Growing up, I was always slightly envious of my peers who were lucky enough to have their grandparents in their lives. Growing up, the only grandparent that I have memories of was my paternal grandmother and since she passed away when I was a 11 yrs. old, my time spent with her were limited. Unfortunately, my paternal grandfather died before I was born. My maternal grandfather passed away when I was a toddler and my maternal grandmother lived in California so our interaction with each other was pretty scarce.
However, when I see my mom interact with my nephew (her grandson), the love that they have for one another is pretty evident. It’s also very apparent that she plays a important role in his life.

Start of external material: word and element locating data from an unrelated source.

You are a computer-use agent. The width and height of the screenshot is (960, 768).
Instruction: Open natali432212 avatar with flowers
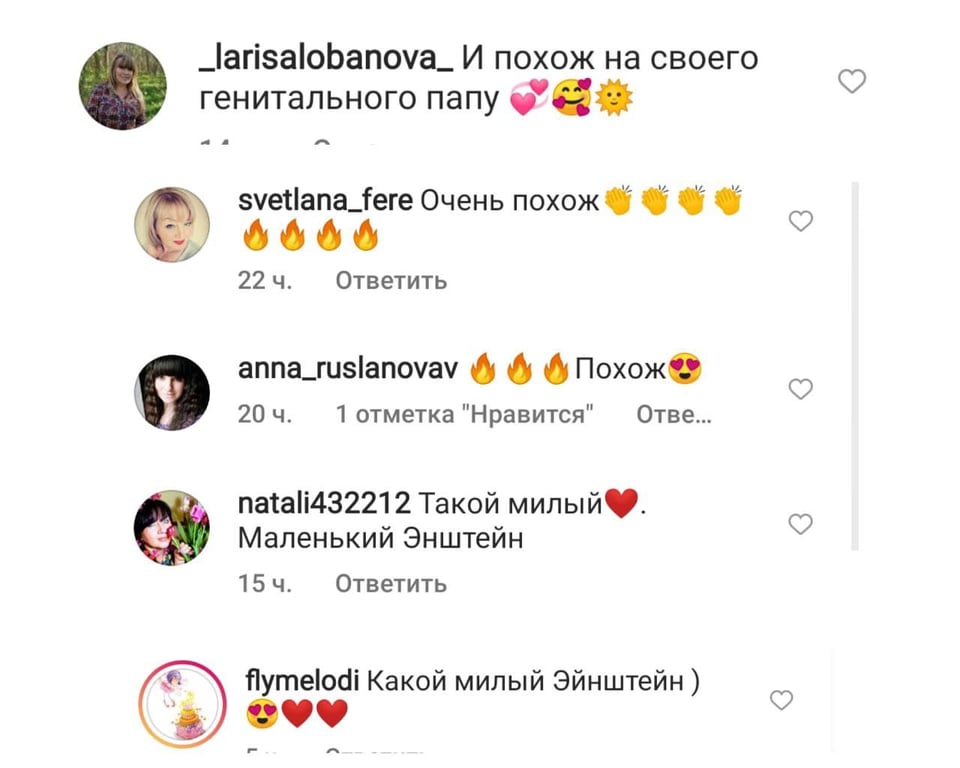[x=172, y=527]
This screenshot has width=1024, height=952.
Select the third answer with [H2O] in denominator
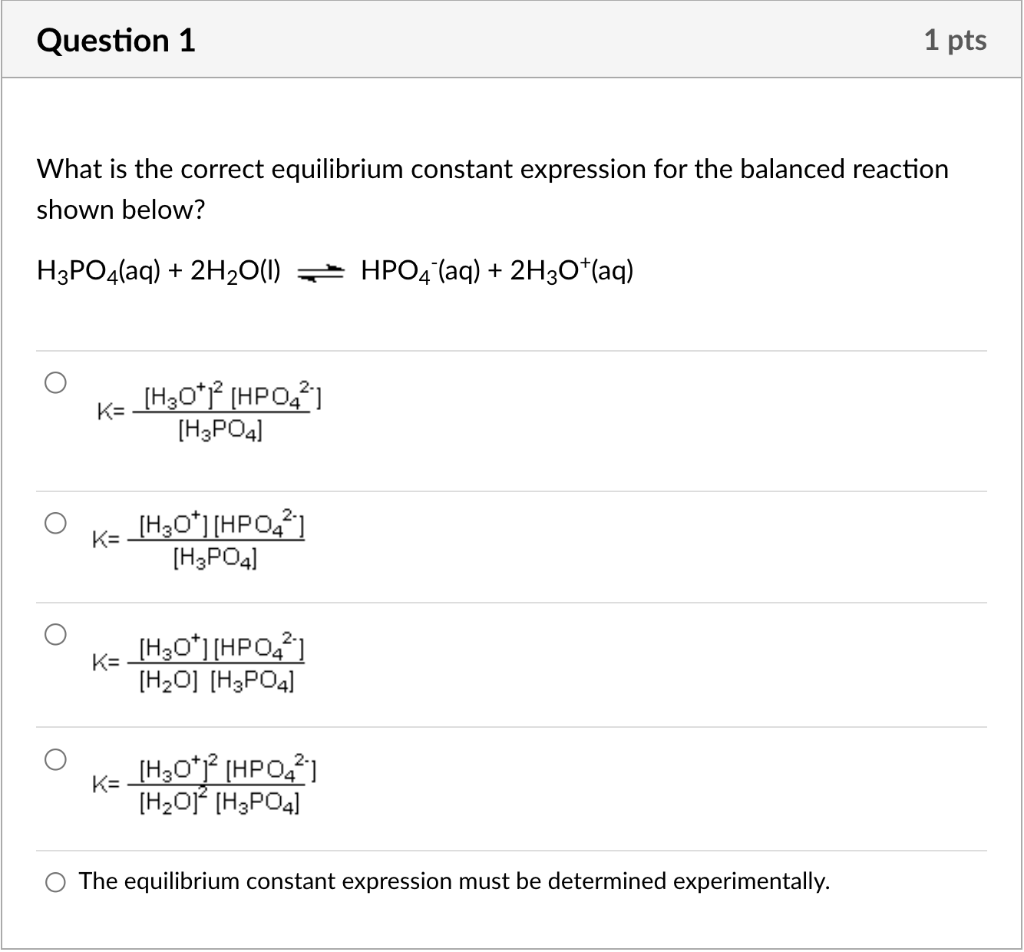(x=55, y=633)
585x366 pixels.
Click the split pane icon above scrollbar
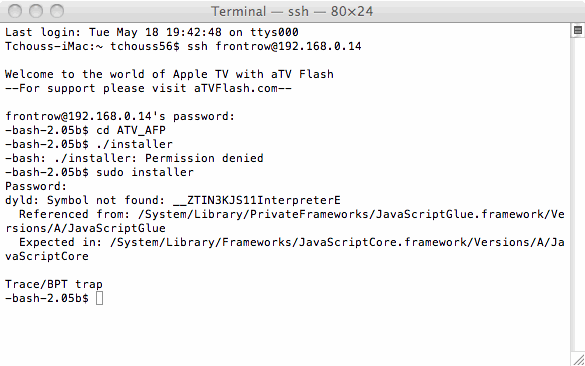(578, 30)
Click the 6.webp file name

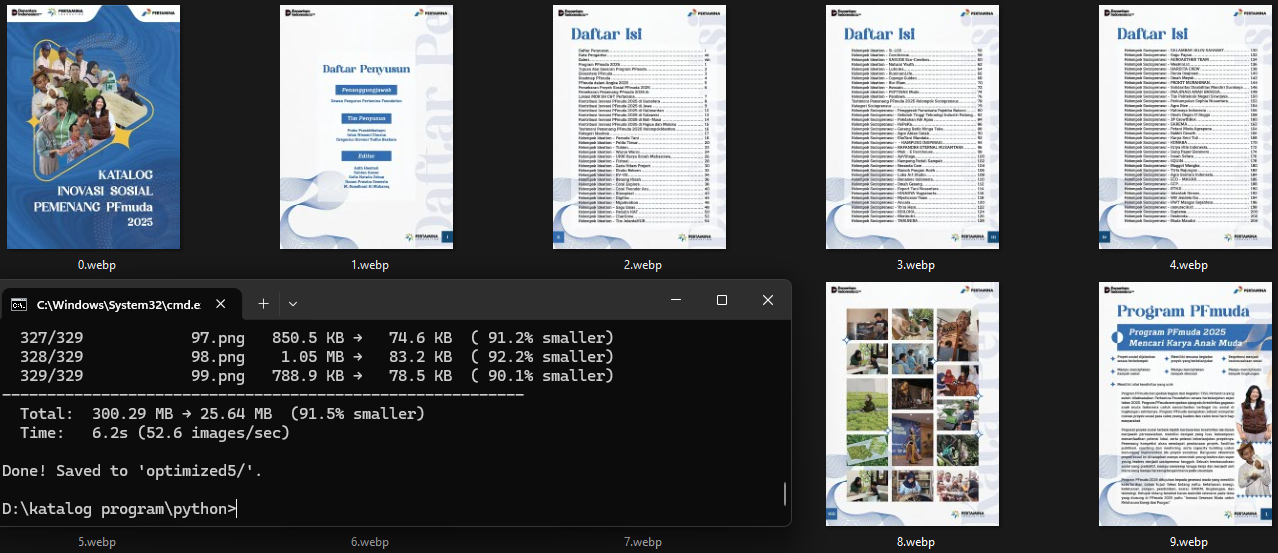click(x=368, y=542)
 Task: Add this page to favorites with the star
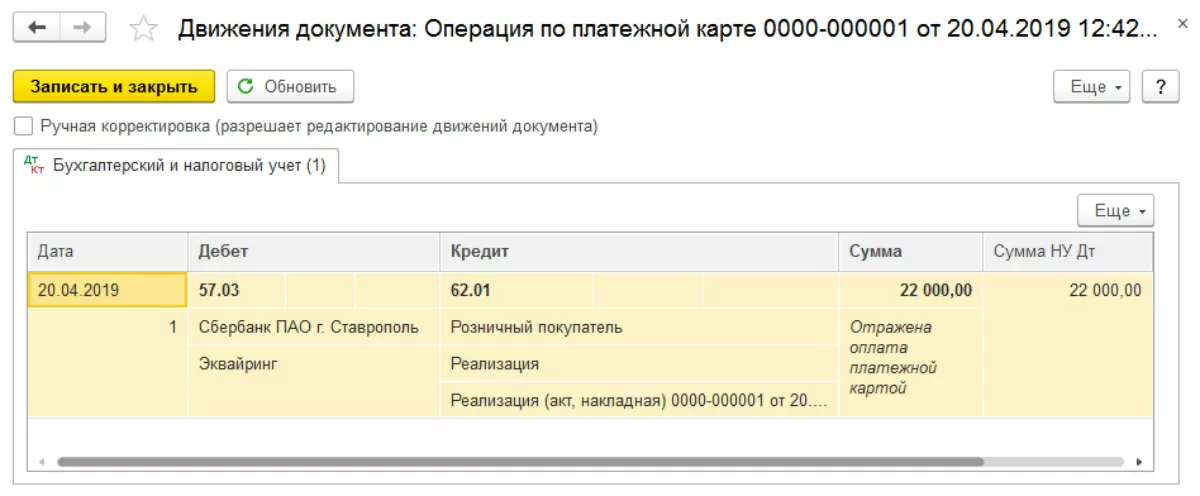pos(144,29)
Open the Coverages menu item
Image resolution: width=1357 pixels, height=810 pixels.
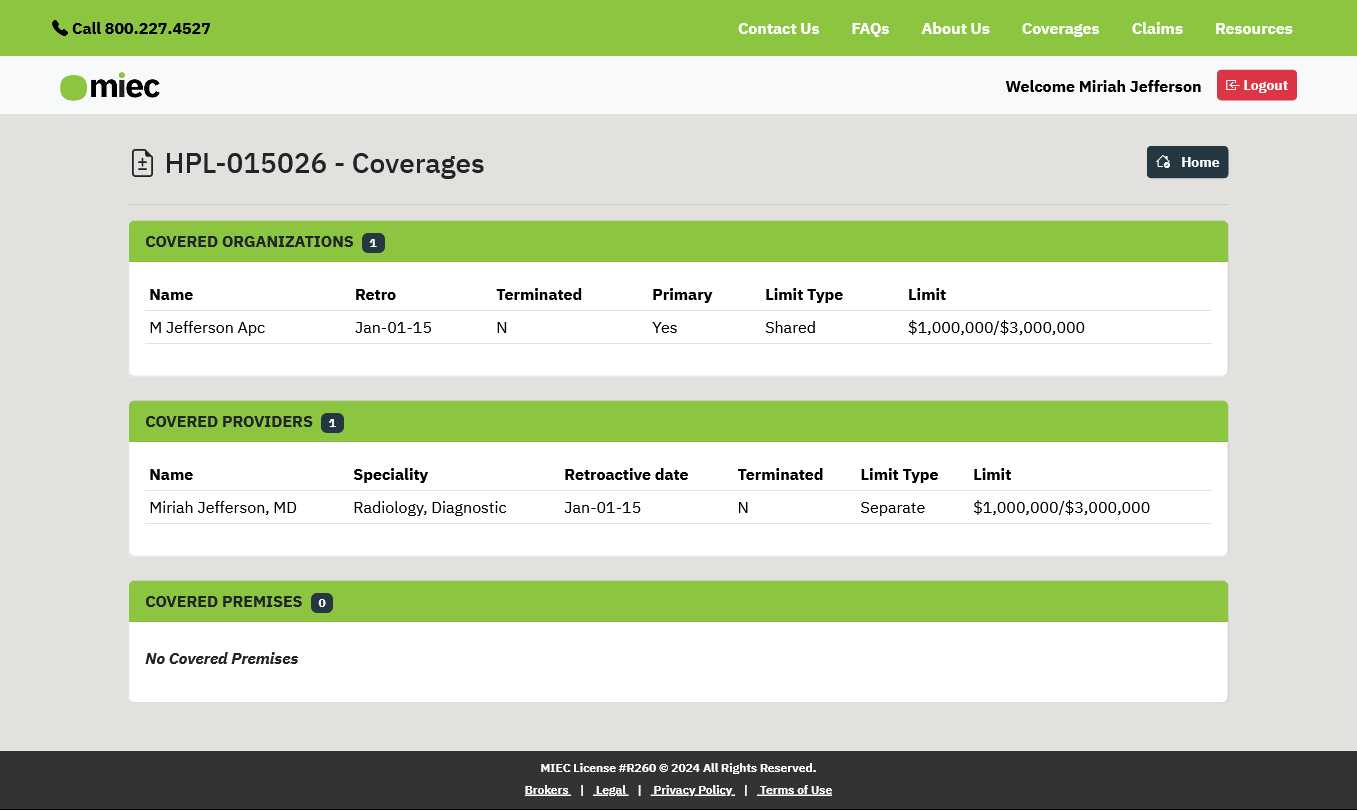(1060, 28)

A recent study conducted by the Legacy Project shows children need four to six involved, caring adults to fully develop emotionally and socially. That doesn’t mean that your development is stunted if you don’t have this element in your life but it definitely plays a major role in the person you turn out to be. In a world where everyone is committed towards raising their own children and village has bowed out the race, Grandparents can play a vital role in today’s families.

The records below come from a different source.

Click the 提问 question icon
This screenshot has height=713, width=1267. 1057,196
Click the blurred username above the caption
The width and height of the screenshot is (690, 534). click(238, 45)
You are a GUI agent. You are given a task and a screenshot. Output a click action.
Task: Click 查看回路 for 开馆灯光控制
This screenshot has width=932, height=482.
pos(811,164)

Relationships between generations benefit everyone. Children get a better sense of who they are and where they’ve come from, have higher self-esteem, even better grades in school.

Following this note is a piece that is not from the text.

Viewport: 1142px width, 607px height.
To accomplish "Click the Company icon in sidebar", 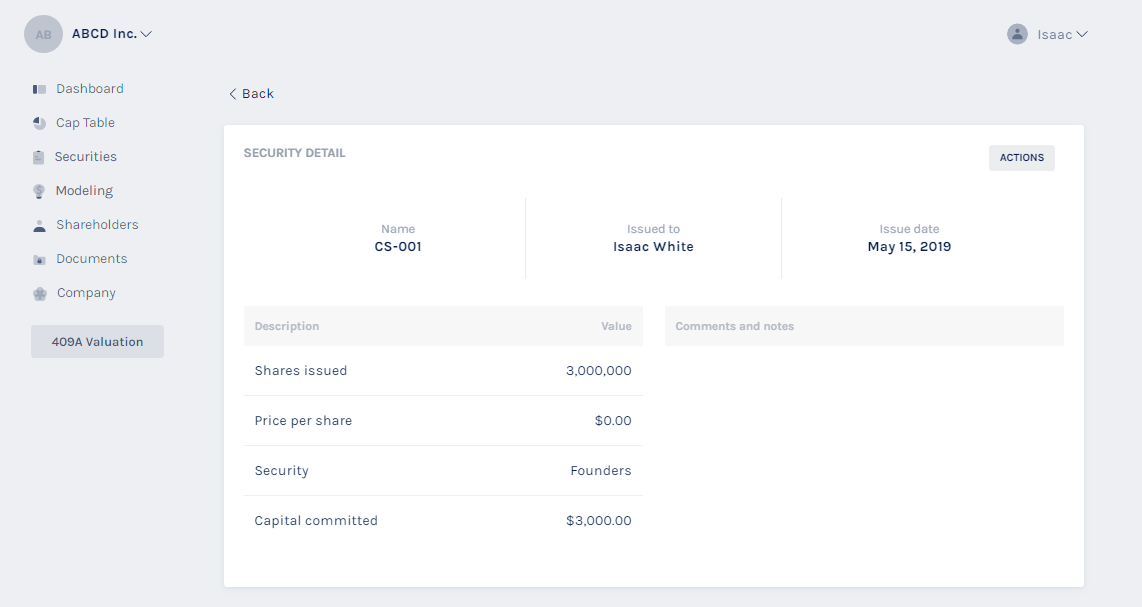I will click(40, 293).
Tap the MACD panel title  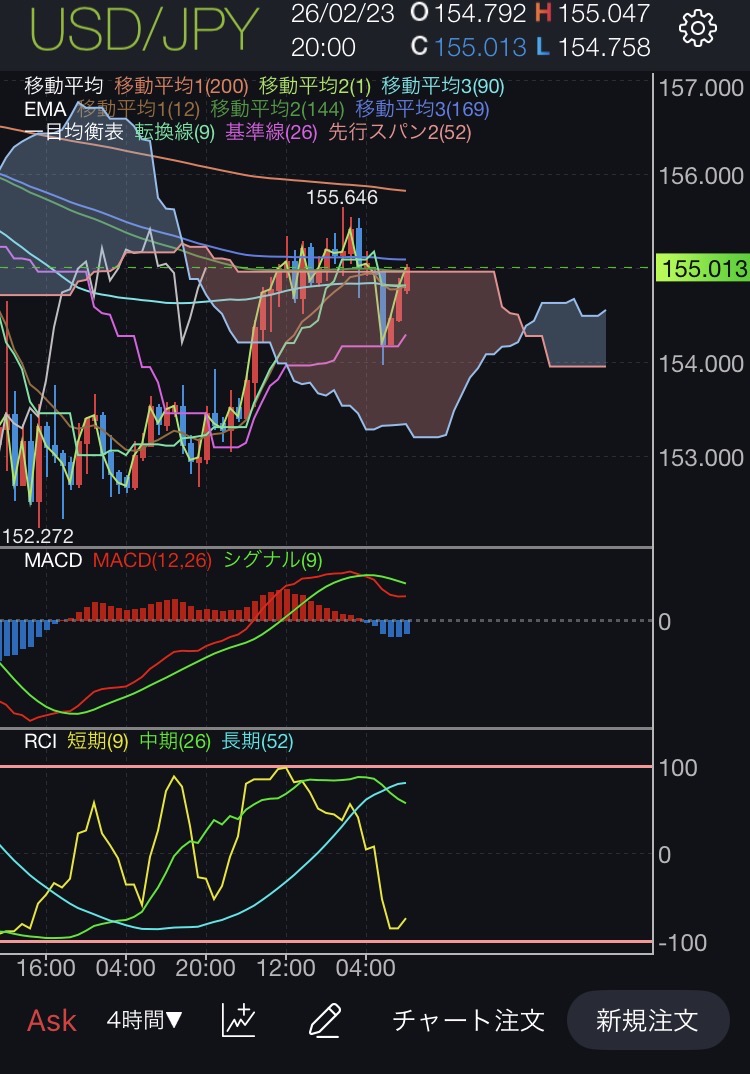pos(53,560)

One of my favorite songs is ‘Better People’ by India Arie. In the song she sings:
If Old People would talk to Young People, it would make us Better People, all around
This simple message holds so much truth so how do we make this happen? Legacy Project Chair and intergenerational educator Susan V. Bosak offers these ideas to bring generations closer:
- Sharing bits of your life story over time can help grandchildren get to know you. If you don’t know where or how to start, the Legacy Project website has a free downloadable Fill-in-the-Blanks Life Story and a Generations Scrapbook.
- Prompt informal family storytelling with a game of Did You Ever…? Children and adults can share stories and compare memories from different times. For example, did you ever go on a boat, sleep in a cabin or tent, act in a play, stay in a fancy hotel?
- Grandchildren can interview grandparents – there’s even a list of evocative questions on the Legacy Project website. Then, grandchildren can enter the annual Listen to a Life Contest. The Grand Prize is a Lenovo ThinkCentre computer. One 8-year-old winner from last year commented that “for five years I’ve lived next door to my grandfather, but never took the time to get to know him as well as I did over a weekend when I interviewed him for the contest. He taught me about life, my heritage, and himself.”